Data for processing
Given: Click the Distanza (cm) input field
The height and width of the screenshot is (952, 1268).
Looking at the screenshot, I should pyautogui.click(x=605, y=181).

...

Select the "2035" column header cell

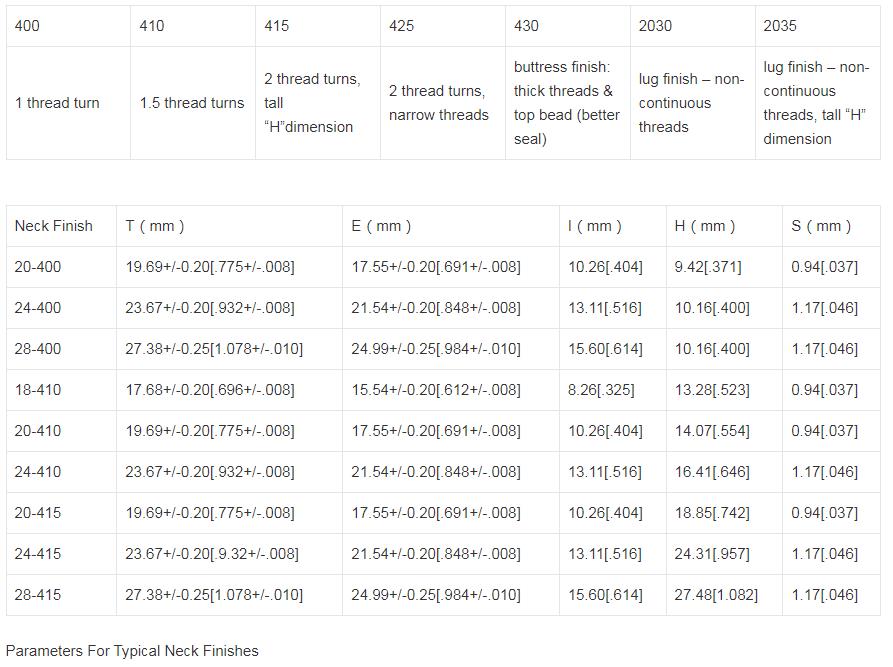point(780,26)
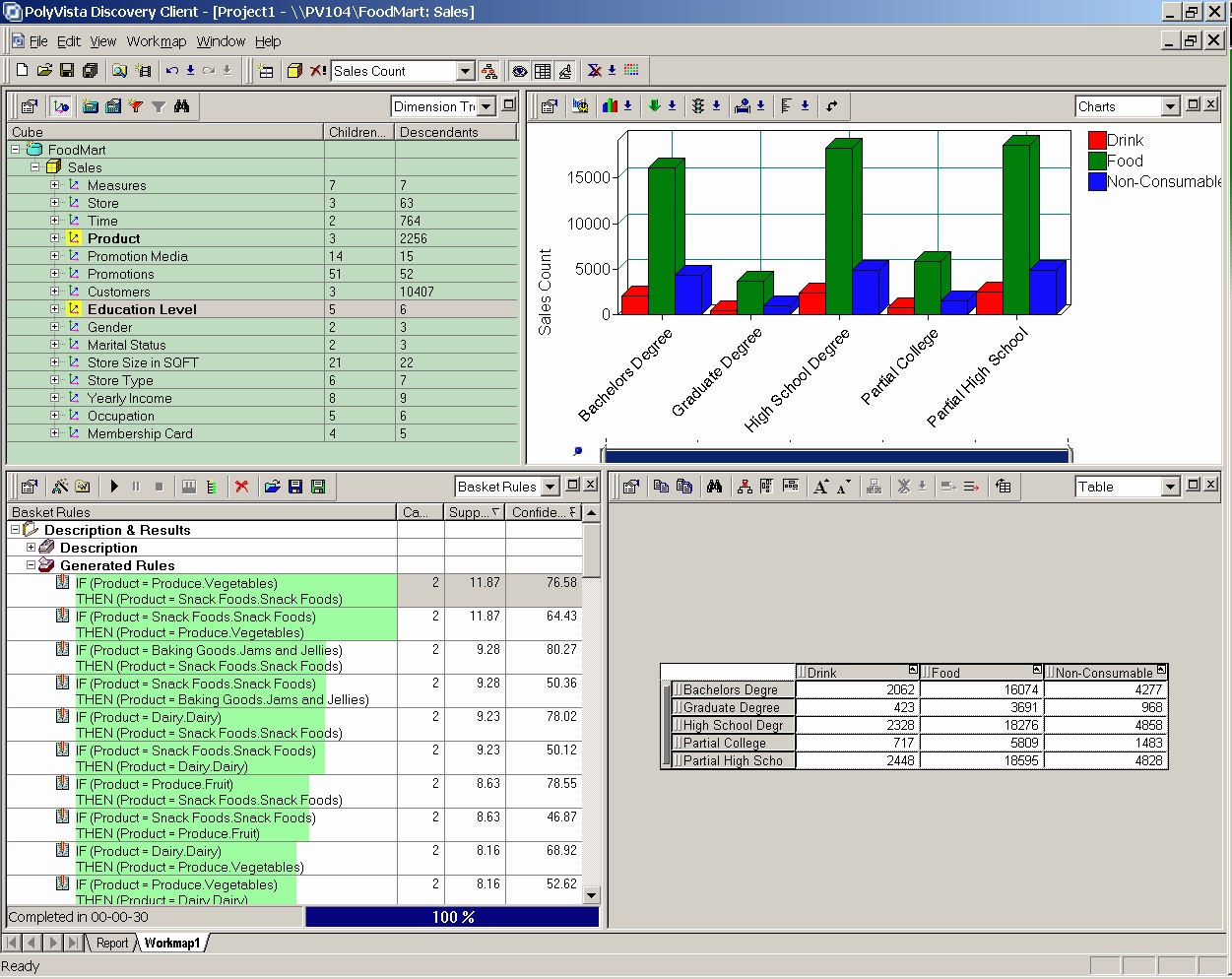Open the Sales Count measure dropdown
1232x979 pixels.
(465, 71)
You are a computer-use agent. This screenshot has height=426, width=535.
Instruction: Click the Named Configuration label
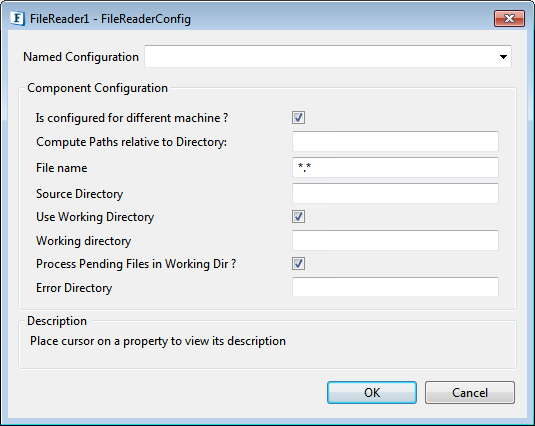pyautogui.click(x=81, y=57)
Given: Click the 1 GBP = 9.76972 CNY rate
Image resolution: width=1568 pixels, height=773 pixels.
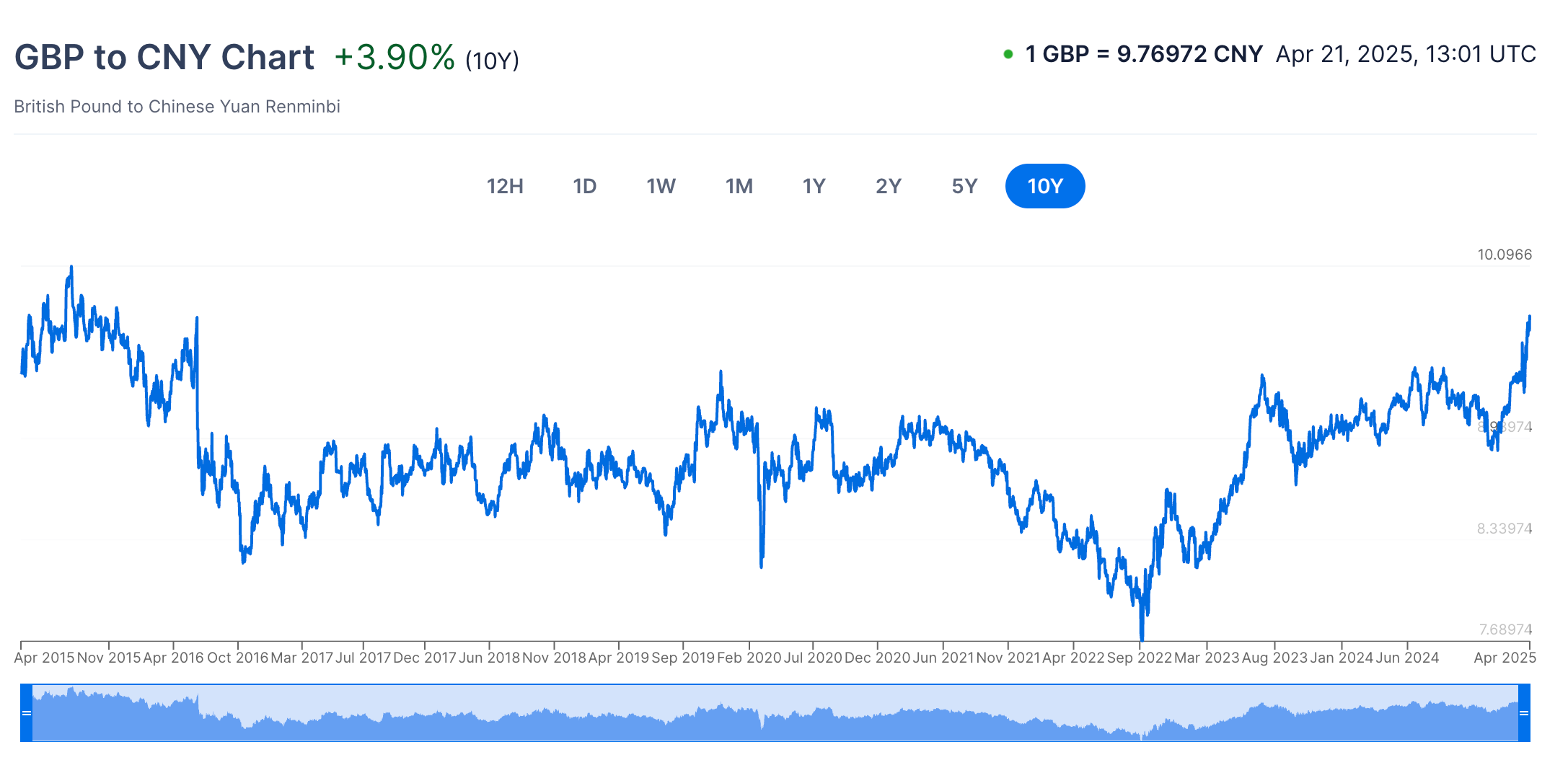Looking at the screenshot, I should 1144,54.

==

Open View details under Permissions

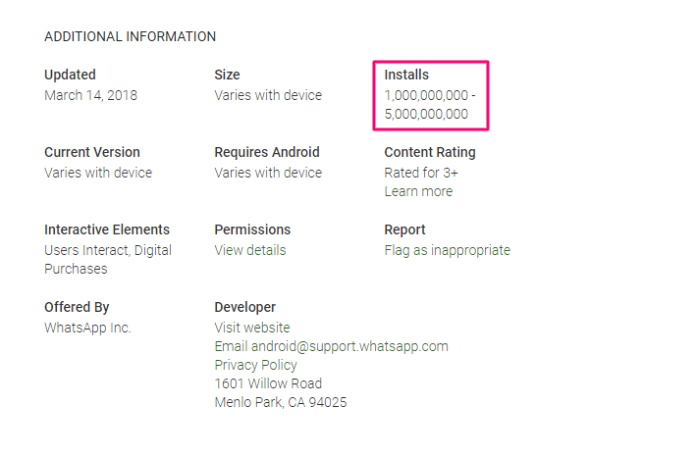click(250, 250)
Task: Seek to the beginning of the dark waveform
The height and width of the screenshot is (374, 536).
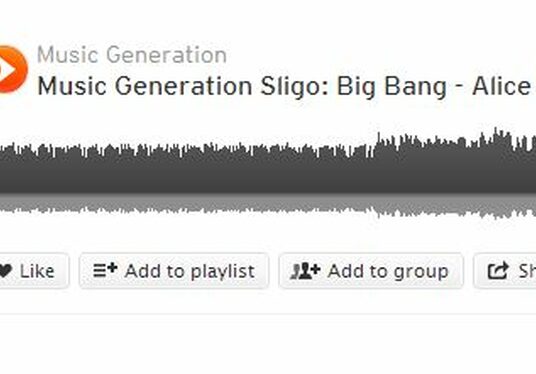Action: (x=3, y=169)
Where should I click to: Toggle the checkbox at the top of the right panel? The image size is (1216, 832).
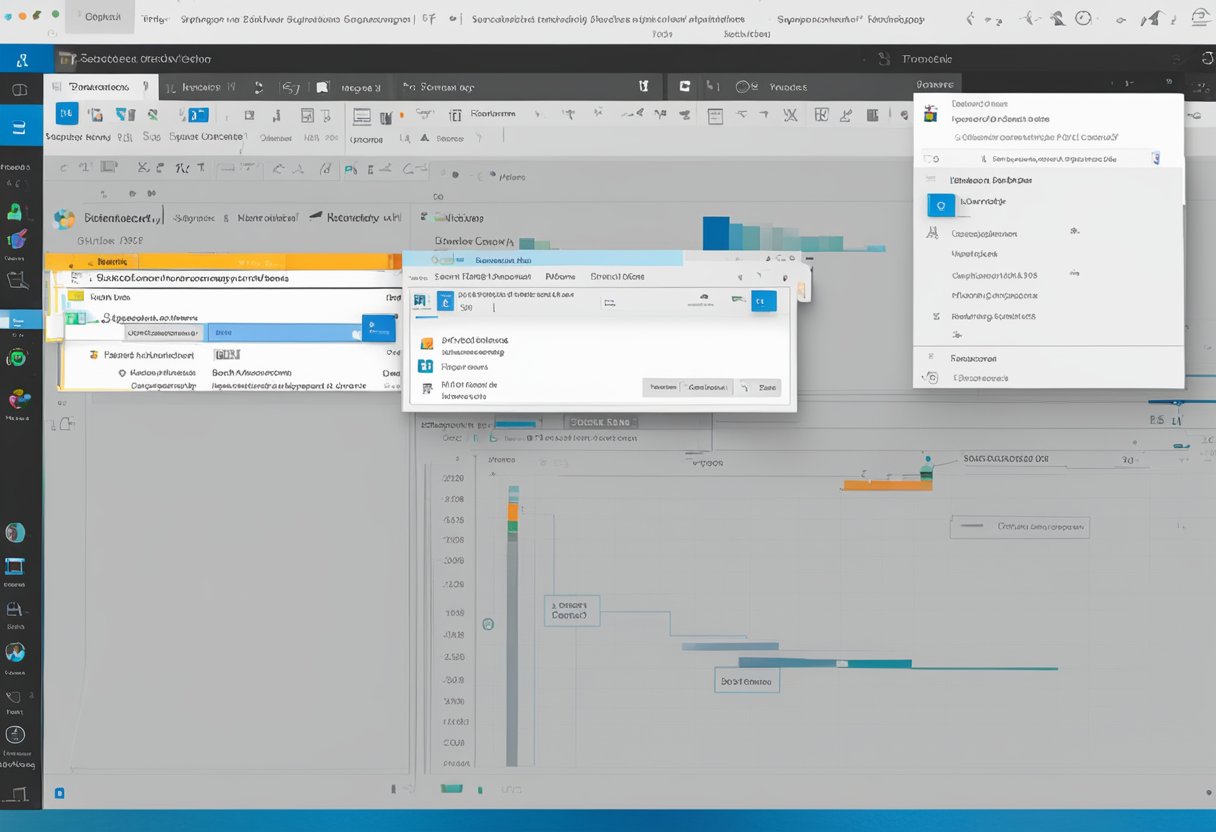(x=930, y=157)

Task description
What the answer needs is every line from the data above with "Given" in it.

Output of the exercise
Given: Click the Distanza (cm) input field
Given: Click the 1 GBP = 9.76972 CNY rate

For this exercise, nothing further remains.